Strategies to curb fussy eating may be doing harm
The Sector > Research > Understanding Children > Strategies to curb fussy eating may be doing harm

Strategies to curb fussy eating may be doing harm

by Freya Lucas

June 21, 2023

New research has shown that existing strategies designed to lessen fussy eating in children may actually be creating even fussier eaters, interrupting their ability to regulate their own appetite. 

 

Coming from Deakin University’s Institute of Physical Activity and Nutrition (IPAN), the research found that parents (and potentially also educators) with very fussy children often used pressure and persuasion to encourage children to eat, and these strategies have been shown to be least effective in developing healthy eating habits and behaviours.

 

Lead researcher Dr Alissa Burnett said strategies such as involving children in meal preparation and not forcing children to eat were more likely to be successful.

 

“The findings tell us that we need to be doing more to help parents of fussy eaters because the strategies they are instinctively using, while well intentioned, are not helping their children develop lifelong healthy eating behaviours,” Dr Burnett said.

 

“It can be very frustrating when children refuse to eat or refuse to eat certain foods and we start to worry the child will be hungry or is not getting adequate nutrition, so providing well-targeted advice is important.”

 

The qualitative comparison of mothers’ feeding strategies involved a survey of more than 1,500 mothers of children aged between two and five years of age and assessed child fussiness levels using the Children’s Eating Behaviour Questionnaire.

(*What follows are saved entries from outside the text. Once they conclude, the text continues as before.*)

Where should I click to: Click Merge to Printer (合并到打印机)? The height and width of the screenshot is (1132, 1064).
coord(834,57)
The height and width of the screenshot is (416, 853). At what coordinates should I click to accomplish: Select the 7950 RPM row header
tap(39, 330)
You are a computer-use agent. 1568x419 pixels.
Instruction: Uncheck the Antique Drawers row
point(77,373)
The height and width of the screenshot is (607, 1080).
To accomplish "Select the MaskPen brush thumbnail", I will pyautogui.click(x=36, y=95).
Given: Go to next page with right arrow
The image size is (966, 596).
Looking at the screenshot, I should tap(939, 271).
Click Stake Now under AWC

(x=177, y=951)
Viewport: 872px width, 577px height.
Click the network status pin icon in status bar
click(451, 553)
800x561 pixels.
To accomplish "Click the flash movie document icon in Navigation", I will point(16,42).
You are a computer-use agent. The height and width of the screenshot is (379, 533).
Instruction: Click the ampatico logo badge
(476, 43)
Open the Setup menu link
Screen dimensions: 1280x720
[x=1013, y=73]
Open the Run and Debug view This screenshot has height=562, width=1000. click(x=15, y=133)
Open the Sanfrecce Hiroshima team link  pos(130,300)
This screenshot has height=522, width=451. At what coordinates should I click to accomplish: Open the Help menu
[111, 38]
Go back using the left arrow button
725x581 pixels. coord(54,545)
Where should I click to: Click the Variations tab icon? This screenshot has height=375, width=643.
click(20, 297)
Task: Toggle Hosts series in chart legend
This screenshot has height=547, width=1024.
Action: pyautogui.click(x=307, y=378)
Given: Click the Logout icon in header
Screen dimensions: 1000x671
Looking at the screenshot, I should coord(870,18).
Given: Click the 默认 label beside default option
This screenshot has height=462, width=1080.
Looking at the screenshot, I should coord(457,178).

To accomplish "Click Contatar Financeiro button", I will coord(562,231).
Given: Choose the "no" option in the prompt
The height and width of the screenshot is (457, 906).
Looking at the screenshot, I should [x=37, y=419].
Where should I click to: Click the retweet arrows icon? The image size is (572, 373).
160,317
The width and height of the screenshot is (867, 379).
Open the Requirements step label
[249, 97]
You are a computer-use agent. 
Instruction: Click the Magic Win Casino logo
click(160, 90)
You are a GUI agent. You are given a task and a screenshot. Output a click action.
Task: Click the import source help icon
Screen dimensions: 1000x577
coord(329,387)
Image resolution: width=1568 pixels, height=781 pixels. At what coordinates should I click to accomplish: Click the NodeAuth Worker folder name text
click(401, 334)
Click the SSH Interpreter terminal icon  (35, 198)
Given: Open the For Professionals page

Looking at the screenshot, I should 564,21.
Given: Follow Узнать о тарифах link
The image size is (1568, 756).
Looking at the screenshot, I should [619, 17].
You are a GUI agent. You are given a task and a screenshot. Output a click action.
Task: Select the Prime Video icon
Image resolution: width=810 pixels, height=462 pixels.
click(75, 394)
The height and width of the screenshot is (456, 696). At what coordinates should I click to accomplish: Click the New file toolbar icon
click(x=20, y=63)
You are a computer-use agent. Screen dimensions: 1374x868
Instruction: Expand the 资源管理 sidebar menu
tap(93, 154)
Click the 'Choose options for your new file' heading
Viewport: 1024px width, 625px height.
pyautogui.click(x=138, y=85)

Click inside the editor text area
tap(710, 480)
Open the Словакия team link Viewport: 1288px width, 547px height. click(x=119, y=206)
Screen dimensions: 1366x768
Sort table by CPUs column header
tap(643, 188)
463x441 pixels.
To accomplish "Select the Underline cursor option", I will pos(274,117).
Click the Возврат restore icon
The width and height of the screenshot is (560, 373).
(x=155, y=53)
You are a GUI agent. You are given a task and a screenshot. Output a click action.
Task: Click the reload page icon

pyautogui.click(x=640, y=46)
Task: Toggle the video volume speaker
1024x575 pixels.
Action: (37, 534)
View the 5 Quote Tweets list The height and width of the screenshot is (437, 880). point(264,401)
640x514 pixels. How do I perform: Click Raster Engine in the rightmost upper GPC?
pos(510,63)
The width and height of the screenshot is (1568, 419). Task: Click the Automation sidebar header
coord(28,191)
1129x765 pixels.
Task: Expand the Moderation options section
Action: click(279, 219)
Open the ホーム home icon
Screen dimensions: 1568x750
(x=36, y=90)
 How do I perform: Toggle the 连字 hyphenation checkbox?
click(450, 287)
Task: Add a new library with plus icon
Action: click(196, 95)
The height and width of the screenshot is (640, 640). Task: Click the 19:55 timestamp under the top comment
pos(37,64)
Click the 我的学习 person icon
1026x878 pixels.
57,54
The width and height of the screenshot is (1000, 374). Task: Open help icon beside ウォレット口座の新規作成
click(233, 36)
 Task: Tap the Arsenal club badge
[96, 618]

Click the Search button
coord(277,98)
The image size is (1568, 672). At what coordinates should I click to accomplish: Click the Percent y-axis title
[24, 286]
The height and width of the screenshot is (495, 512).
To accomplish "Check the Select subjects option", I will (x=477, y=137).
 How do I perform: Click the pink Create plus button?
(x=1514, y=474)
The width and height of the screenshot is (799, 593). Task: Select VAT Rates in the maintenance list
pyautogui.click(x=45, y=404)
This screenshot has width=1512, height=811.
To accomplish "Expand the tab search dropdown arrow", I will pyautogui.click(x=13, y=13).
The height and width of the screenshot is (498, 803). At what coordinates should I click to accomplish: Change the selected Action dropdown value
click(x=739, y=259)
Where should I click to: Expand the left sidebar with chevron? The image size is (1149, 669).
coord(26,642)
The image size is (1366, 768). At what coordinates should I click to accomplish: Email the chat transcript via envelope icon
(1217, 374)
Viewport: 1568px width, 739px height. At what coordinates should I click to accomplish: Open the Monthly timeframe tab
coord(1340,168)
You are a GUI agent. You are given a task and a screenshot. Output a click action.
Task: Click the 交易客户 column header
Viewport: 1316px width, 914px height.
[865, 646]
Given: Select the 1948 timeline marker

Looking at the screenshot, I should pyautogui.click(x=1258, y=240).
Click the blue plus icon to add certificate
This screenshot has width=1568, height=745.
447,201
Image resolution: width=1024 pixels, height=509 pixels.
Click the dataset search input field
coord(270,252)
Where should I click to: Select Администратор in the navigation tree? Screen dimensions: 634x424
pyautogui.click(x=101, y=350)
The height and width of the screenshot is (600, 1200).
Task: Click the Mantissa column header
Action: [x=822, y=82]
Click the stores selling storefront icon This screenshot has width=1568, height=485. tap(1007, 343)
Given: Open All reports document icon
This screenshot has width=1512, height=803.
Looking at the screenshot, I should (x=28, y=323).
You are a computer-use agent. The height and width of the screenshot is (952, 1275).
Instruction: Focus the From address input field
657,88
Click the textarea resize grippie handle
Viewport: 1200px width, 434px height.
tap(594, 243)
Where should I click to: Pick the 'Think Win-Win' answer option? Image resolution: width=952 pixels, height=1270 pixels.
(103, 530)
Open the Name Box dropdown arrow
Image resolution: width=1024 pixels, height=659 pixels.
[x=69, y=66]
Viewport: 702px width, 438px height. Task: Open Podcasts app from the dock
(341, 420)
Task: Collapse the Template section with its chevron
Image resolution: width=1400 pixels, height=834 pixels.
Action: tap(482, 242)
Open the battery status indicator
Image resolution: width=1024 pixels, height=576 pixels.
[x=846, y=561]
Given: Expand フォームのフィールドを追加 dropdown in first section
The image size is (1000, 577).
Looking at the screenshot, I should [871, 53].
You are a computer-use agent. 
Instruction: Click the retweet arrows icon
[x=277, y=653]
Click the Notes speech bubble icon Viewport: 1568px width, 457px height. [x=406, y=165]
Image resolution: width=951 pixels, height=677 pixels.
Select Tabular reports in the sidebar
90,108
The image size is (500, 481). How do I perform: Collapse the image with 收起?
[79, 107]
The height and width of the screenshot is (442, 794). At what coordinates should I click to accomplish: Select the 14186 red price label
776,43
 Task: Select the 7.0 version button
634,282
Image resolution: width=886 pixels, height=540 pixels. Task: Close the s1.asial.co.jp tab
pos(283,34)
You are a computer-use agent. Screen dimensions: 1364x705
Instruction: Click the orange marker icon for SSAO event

The mothers were also asked the open-ended question “What are the strategies you use when your child is being fussy or refusing to eat?”

 

The responses, Dr Burnett said, described strategies that may inadvertently reinforce fussiness, promote poor appetite self-regulation or poor dietary intake including:

 

  • I tell them they only have to eat, for example, five mouthfuls of their meal
  • I tell them that is what’s for dinner; if they don’t eat it, they will go to bed hungry
  • I tell him, if he eats his dinner he can have dessert, or do an activity he likes.

 

Parents whose children were less fussy tended to involve their children in meal preparation, let their child decide when they were full, and serve certain foods repeatedly to encourage their children to try foods they thought they wouldn’t like. Responses from these parents included:

 

  • I involve him in the shopping for food and in the preparation of meals
  • I don’t force her to eat if she doesn’t want to. I let her decide how much and how often she would like to eat
  • I always provide some options that I know they will like, combined with some other things that I want to expose them to.

 

Dr Burnett said parents of very fussy children were more likely to deconstruct meals, serving pasta and sauce separately, or hide vegetables in meals to get their children to eat more healthy foods.

 

“Presenting foods in unusual forms or hiding certain ingredients, such as vegetables, might improve dietary intake in the short-term but doesn’t teach children to accept a variety of foods in the longer term,” Dr Burnett said.